Recast the listing below as a Markdown table with the columns Row and Listing line. Include everything from the line containing "This screenshot has width=471, height=235." down to the line containing "click(x=163, y=40)", both ends included, and leave out blank lines.

## The input:
◇ ◇ ◇

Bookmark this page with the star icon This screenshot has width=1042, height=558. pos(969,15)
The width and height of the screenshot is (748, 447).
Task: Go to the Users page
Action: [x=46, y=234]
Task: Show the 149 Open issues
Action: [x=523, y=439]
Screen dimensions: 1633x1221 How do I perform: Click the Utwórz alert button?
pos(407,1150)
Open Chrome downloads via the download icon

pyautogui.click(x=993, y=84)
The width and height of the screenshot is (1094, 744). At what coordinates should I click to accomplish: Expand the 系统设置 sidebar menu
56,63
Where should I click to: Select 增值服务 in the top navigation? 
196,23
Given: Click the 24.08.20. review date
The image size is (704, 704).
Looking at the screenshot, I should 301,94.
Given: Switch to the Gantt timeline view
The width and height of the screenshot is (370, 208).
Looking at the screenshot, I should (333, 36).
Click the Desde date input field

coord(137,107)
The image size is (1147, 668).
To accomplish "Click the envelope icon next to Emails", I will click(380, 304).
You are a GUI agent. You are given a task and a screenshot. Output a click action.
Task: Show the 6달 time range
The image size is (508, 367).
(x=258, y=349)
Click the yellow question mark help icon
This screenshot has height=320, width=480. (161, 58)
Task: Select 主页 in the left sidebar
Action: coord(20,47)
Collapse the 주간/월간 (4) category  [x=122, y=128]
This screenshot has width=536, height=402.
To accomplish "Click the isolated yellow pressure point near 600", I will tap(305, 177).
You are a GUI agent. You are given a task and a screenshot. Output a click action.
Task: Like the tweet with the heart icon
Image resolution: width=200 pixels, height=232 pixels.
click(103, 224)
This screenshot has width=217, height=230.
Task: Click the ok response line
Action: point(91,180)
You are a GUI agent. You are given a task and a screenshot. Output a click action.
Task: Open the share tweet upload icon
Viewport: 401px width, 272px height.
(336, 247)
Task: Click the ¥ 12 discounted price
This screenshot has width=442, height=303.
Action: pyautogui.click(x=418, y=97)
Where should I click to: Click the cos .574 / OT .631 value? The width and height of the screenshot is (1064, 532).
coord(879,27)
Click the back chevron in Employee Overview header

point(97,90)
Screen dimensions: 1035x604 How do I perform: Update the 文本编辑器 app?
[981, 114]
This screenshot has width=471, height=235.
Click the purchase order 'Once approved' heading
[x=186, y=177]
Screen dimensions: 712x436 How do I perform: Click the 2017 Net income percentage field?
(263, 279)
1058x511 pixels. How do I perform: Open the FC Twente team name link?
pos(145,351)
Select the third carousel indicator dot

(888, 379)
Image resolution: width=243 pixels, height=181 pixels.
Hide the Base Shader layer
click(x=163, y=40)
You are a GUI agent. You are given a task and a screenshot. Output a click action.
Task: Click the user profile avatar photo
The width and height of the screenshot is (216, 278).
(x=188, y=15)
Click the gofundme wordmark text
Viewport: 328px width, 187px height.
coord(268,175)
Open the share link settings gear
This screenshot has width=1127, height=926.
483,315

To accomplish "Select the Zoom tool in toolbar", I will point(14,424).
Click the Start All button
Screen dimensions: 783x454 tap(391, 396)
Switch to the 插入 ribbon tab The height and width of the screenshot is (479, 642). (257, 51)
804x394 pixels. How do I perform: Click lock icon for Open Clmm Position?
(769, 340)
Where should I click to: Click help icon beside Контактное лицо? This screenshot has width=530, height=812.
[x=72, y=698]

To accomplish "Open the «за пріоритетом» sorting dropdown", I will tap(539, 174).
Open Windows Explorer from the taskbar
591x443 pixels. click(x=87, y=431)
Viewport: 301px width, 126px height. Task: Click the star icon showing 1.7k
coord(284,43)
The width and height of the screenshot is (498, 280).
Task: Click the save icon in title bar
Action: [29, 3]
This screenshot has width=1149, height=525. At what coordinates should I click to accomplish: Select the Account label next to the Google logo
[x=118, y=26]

◇ ◇ ◇

## The response:
| Row | Listing line |
|---|---|
| 1 | This screenshot has width=471, height=235. |
| 2 | Click the purchase order 'Once approved' heading |
| 3 | [x=186, y=177] |
| 4 | Screen dimensions: 712x436 How do I perform: Click the 2017 Net income percentage field? |
| 5 | (263, 279) |
| 6 | 1058x511 pixels. How do I perform: Open the FC Twente team name link? |
| 7 | pos(145,351) |
| 8 | Select the third carousel indicator dot |
| 9 | (888, 379) |
| 10 | Image resolution: width=243 pixels, height=181 pixels. |
| 11 | Hide the Base Shader layer |
| 12 | click(x=163, y=40) |